Why Didn’t I Run

This post is in reference to the April 10, 2025 poll. Be sure you get your votes in on this week’s poll.

Going into Sea Org was more culture shock than just new working conditions. I had not lived in my parents home for five years by the time I joined Sea Org, so I was used to living on my own and taking care of myself. But not like this.

I lived in a dorm my first year in college. After that, I lived in off campus housing with roommates. That meant we each had our own room in a larger house. That was how I lived when I left college too until I could afford to pay for an apartment to rent by myself. It was a cute little one bedroom place. I decorated it up quite nicely.

Even when I was in Albuquerque doing preps before heading to Sea Org, I still maintained my autonomy. I always lived alone. I cooked my own meals. I shopped for myself. So the housing situation was a giant step down.

I was ushered into my new berthing in the Hollywood Inn at about 10:00 p.m. or so. It was an old fashioned motel room.

Initially known as the Christie Hotel, it was Hollywood”s first skyscraper, 8 stories tall. It was built in 1922 as a luxury motel for movie moguls with 100 luxury guest rooms. In 1933, the original builders were forced into bankruptcy. By the time Scientology bought it in 1974 for $1.25 million, Hollywood Inn had changed hands several times and had been called The Drake Hotel as well.

When I got there in 1975, the hotel was still in a derelict condition. The lobby looked frozen in the 1920s, which made it charming. I was to discover that wasn’t all that was still from the 1920s. The boiler, considered luxurious in the 1920s, which delivered steam heat to the rooms, was still in use. Well, when it worked. Which wasn’t very often.

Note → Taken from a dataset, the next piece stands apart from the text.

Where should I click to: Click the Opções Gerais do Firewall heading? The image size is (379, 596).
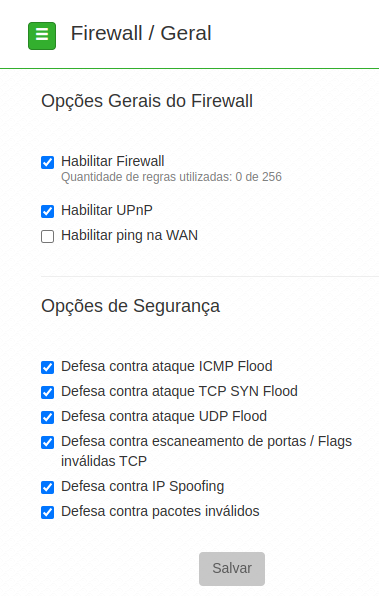[147, 101]
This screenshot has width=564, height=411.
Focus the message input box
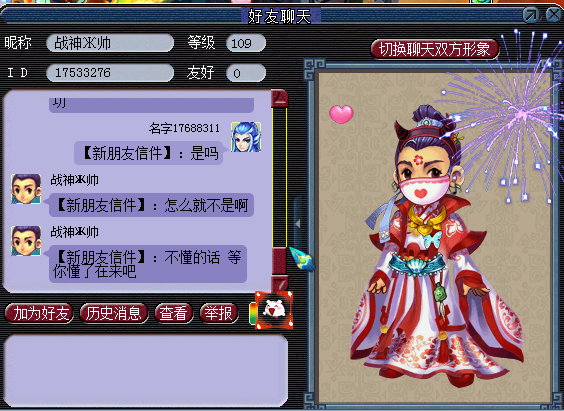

The rooms may well have been the height of luxury in the 1920s. I honestly can’t say what my room actually looked like inside. We spent very little time in there. That was good. We had one cloudy light fixture in the ceiling which should have had several bulbs. Only one worked. That was not generally a problem.

No one spent more than the time they were asleep in the room anyway. And since we worked odd hours, someone was always asleep. Generally we would just tiptoe in and climbed into bed into bed.

And I do mean climb. Jammed into that windowless room were three triple decker metal bunk beds and a tall dresser. Each person got a bed, and 1/2 of a dresser drawer. We had a pillow which had seen its better days before we were born. Each of us got a set of cheap sheets. And an army surplus wool blanket. The bed I got had been vacated, apparently, by a girl who hadn’t come back to berthing that day.

That’s why they had to wait to put me in there. They wanted to see if she was going to show up. It was a Thursday. Libs were Saturday, which means I was put in a bed with dirty sheets which I didn’t get a chance to wash for 2 days! Welcome to Sea Org!

Thinking of this reminds me of my grandson one time saying “I got new sheeps!” and taking me into his bedroom to see them. We were reduced to lower than low. Cattle who didn’t even get clean surroundings. And yes, it stunk. But it smelled so much better than the 2D berthing (berthing for married couples and families). The dirty diaper smell at that place was so strong that you could smell it a block away.

When I first got into Sea Org, I wanted to be in that housing so I could share a motel room with just my family. The moment I smelled that place, I vowed to never marry as long as I was in Sea Org. It blows my mind thinking back at what I was willing to do because I believed I was “saving the world.”